Volledige werken. Deel 19. Brieven en dokumenten uit de jaren 1878-1879
(1989)– Multatuli– Auteursrechtelijk beschermdVlugmaren.De kunst van vertellen, van een gehoor met het gesproken, niet voorgelezen, woord te boeien is eene der gaven van Multatuli. De voordrachten die hij in verschillende plaatsen van ons land bezig is te houden, hebben overal bijval gevonden en den dichterlijken denker van zoo rijpe ervaring, met aan vorm en inhoud rijke kunst, schier overal een toegenegen gehoor bezorgd. Te Amsterdam vooral bleek de ontvangst warm en vol sympathie. Ook op andere plaatsen waardeerden de vrienden zijne komst, al toonde de dank zich niet altijd luidruchtig. Hij heeft verschillende onderwerpen behandeld, doch altijd in zijnen eigenaardigen geest; ontledend en verbindend, fijn betogend en puntig illustreerend. | |
[pagina 236]
| |
Te Rotterdam gaf hij de zielkundige ontleding van een strafgeding dat voor 60 jaren te Keulen de gemoederen in spanning bracht.

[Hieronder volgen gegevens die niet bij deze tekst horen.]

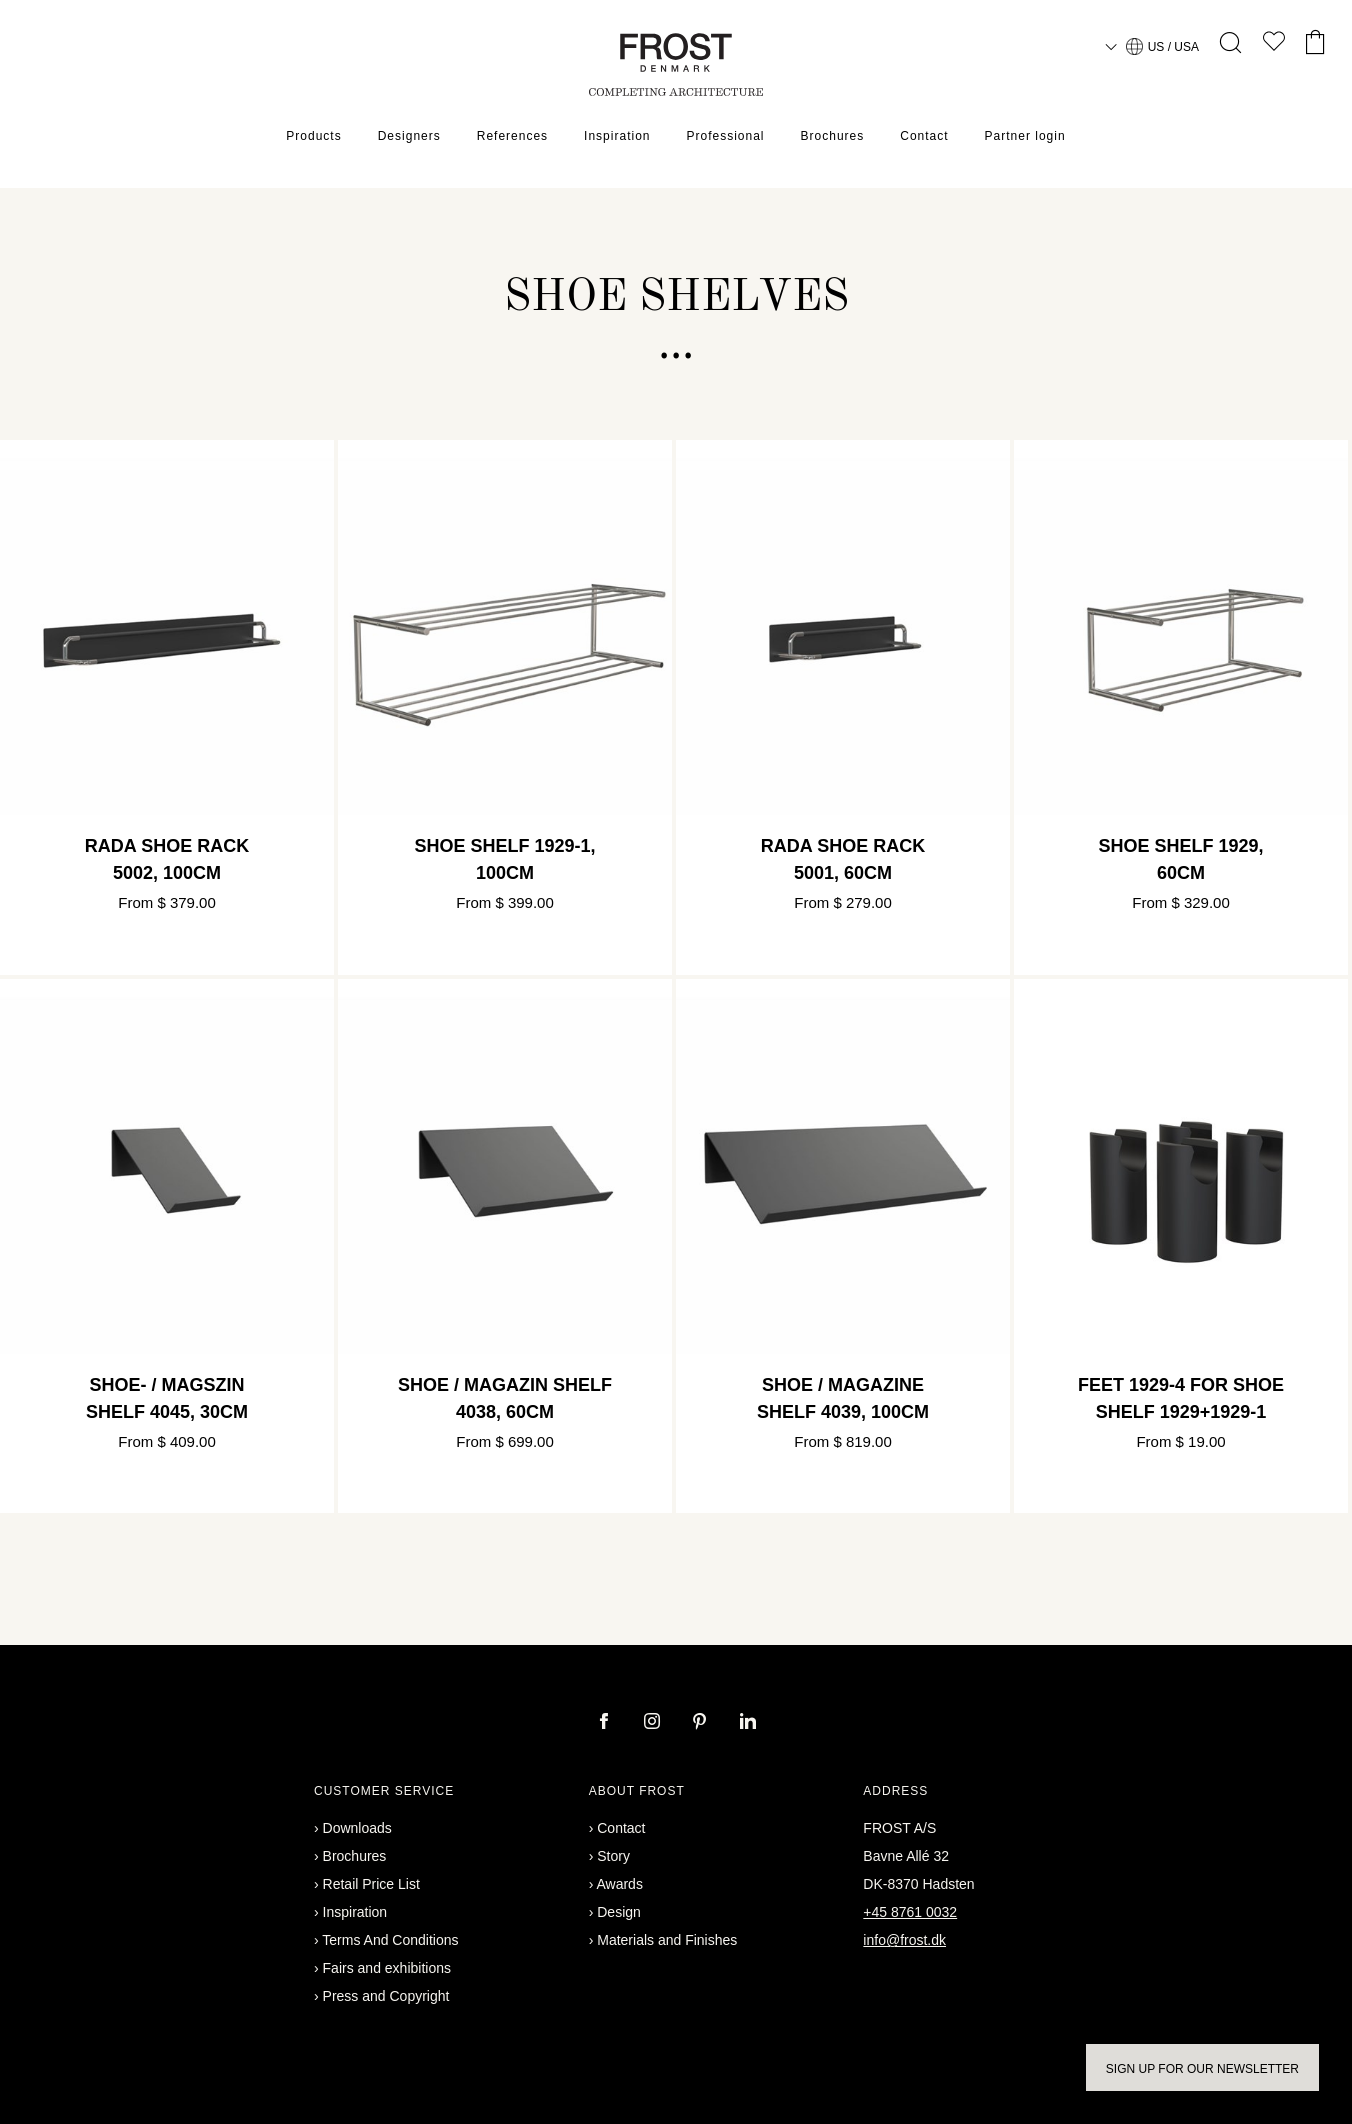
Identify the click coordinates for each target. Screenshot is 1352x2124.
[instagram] (654, 1723)
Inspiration (617, 136)
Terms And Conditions (390, 1940)
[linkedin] (748, 1723)
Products (313, 136)
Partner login (1025, 136)
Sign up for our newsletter (1202, 2069)
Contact (924, 136)
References (512, 136)
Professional (725, 136)
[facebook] (606, 1723)
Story (613, 1856)
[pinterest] (702, 1723)
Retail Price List (371, 1884)
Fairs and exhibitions (387, 1968)
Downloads (357, 1828)
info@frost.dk (904, 1940)
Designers (409, 136)
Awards (619, 1884)
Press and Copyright (386, 1996)
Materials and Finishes (667, 1940)
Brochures (833, 136)
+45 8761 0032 (910, 1912)
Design (619, 1912)
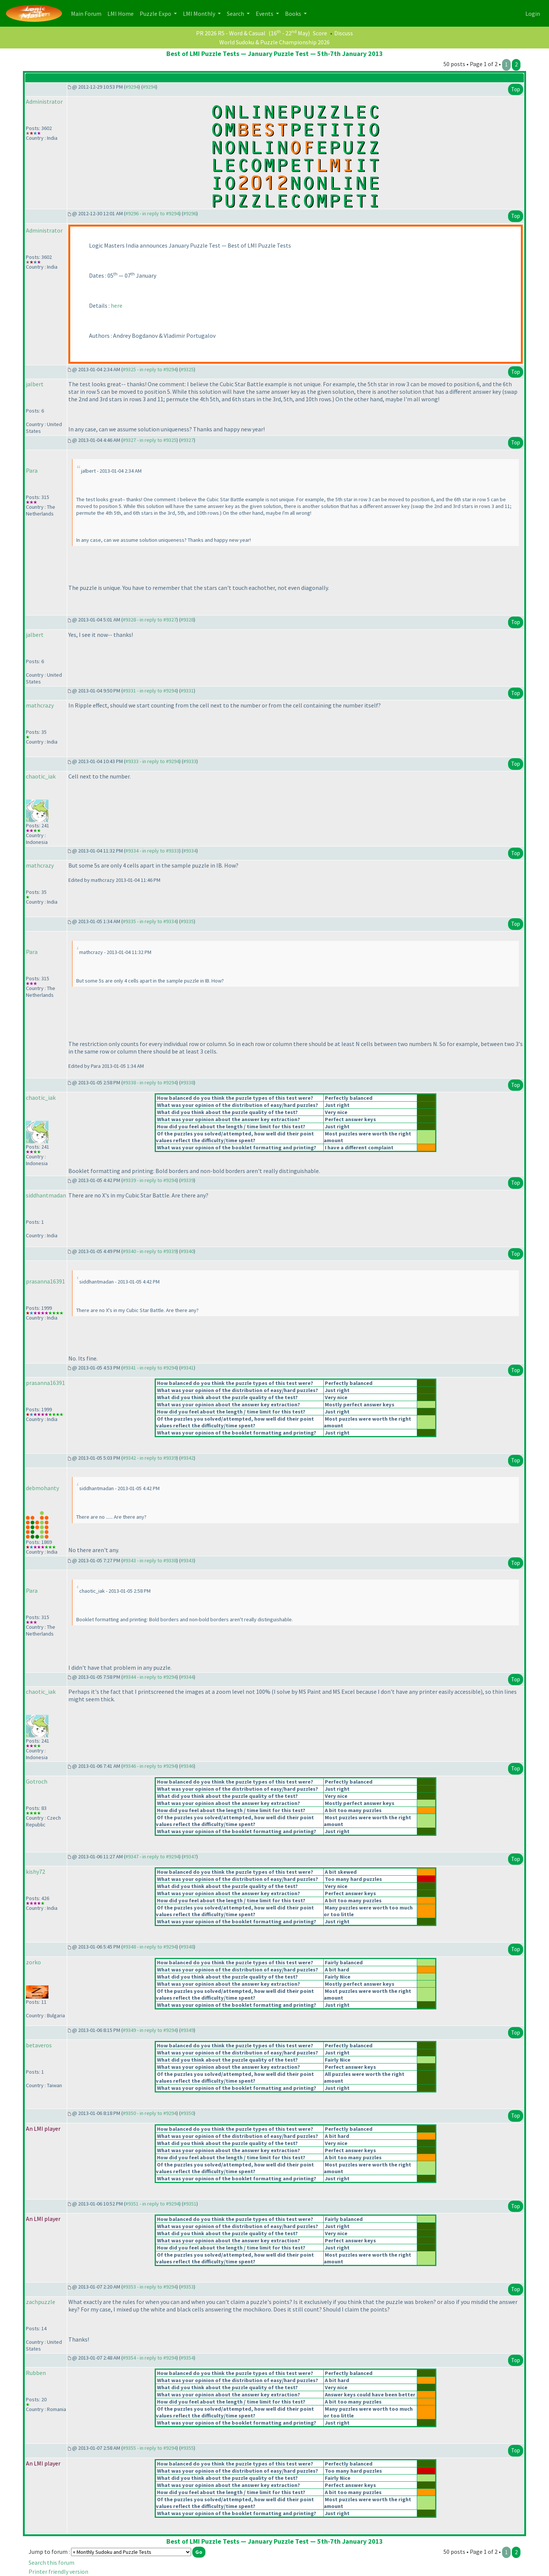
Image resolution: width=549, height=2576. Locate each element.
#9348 (187, 1946)
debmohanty (42, 1488)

Sommigen hadden iets anders gewenscht, maar men vergat, dat het hem bij alles om de anatomie van de verschijnselen te doen is en hij daarvoor in een zoo opmerkelijk geding volop aanleiding vond. Te Delft sprak hij over onze nationaliteit. Of die nationaliteit gevaar loopt? Zeker. Maar niet alleen door buitenlandsche vijanden; meer wellicht door inwendige. Toch hebben wij er aanspraak op zelfstandig te blijven. Wij staan bij anderen niet achter, soms boven anderen; ook al kan men te recht honderden grieven optellen tegen onze gebreken. Het beste wat wij kunnen doen is te trachten naar degelijkheid en waarheid. Dan hebt gij niet slechts een wapen tegen het ontnemen van uwe nationaliteit, maar ook haar besten waarborg, haar rechtvaardiging. Te Leiden sprak hij over zedelijkheid en wetenschap; in dit geval niet stelselmatige wijsheid, maar kennis, kennis van alles wat is. De dingen te kennen, maakt zedelijk. Onkunde wekt onzedelijkheid; niet alleen wat men meer bizonder onzedelijkheid noemt, maar al het gebrek aan reinheid, oprechtheid, deugd, dat in zoo vele gedaanten rondsluipt. In den Haag had Multatuli weder een ander thema. Hoe, zoo was hem in den geest ingevallen, zou eigenlijk Jezus voor de scharen gestaan hebben, hoe zou hij zijn publiek toegesproken hebben? En hij dacht aan de bergrede en sloeg Mattheus V weer op, en de zaligsprekingen met hare belooningen werden zijn onderwerp. Hij ving aan met den eersten regel van het 4e hoofdstuk: En toen werd Jezus weggeleid in de woestijn - om verzocht te worden van den duivel. Dit laatste zou hij er maar af laten; wat die duivel is, wist hij niet. Maar, weggeleid worden in de woestijn, dat moest eens in zijn leven ieder worden, die wilde leeren denken. Daartoe is echter geene woestenij van zand of kale rotsen noodig - (zoo als de anachoreten die zochten, die het onderwerp uitmaken van Ebers' schoonen roman Homo sum). Zelfs te midden der drukke wereld kan ieder die woestijn vinden als hij inkeert in zich zelven. Eerst na die inwendige voorbereiding en beproeving trad ‘de goede Jezus’ op. Zoo klom hij eens op den berg en hield de toespraak die wij de bergrede noemen. | |
[pagina 237]
| |
Zalig zijn... wij kennen de negen spreuken; zalig zijn... in den geest van Jezus en naar het standpunt van zijnen tijd. Toch zijn er noch heden geldende waarheden bij; de eisch van eenvoud des geestes, de noodzaak der droefheid, de drang naar gerechtigheid, de reinheid van gemoed, de eisch der zachtmoedigheid. Mij kwamen bij dat ‘zalig zijn de zachtmoedigen’, de heerlijke regels van Homeros te binnen, die hij Peleus tot den geweldigen Achilleus laat spreken en die het zelfde zeggen als de acht of negen eeuwen latere zaligspreking: Kracht, mijn zoon, zal wel Athenia u geven en Hera
Zoo het haar wil zal zijn; doch gij, weerhoud in uw boezem
Uw onstuimig gemoed, want minzame geest wel het best is.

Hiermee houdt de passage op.